▼

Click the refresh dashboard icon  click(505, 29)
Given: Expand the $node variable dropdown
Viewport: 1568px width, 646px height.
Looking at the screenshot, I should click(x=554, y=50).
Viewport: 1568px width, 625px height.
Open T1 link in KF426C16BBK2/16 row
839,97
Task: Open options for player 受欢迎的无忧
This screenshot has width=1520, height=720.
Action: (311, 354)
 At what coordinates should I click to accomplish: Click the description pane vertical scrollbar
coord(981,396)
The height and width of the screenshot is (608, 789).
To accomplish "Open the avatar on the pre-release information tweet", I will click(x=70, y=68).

▲

**Task prompt**
Retype everything in the material above exactly.

**Solution to the exercise**
Click the refresh dashboard icon  click(505, 29)
Given: Expand the $node variable dropdown
Viewport: 1568px width, 646px height.
Looking at the screenshot, I should click(x=554, y=50).
Viewport: 1568px width, 625px height.
Open T1 link in KF426C16BBK2/16 row
839,97
Task: Open options for player 受欢迎的无忧
This screenshot has width=1520, height=720.
Action: (311, 354)
 At what coordinates should I click to accomplish: Click the description pane vertical scrollbar
coord(981,396)
The height and width of the screenshot is (608, 789).
To accomplish "Open the avatar on the pre-release information tweet", I will click(x=70, y=68).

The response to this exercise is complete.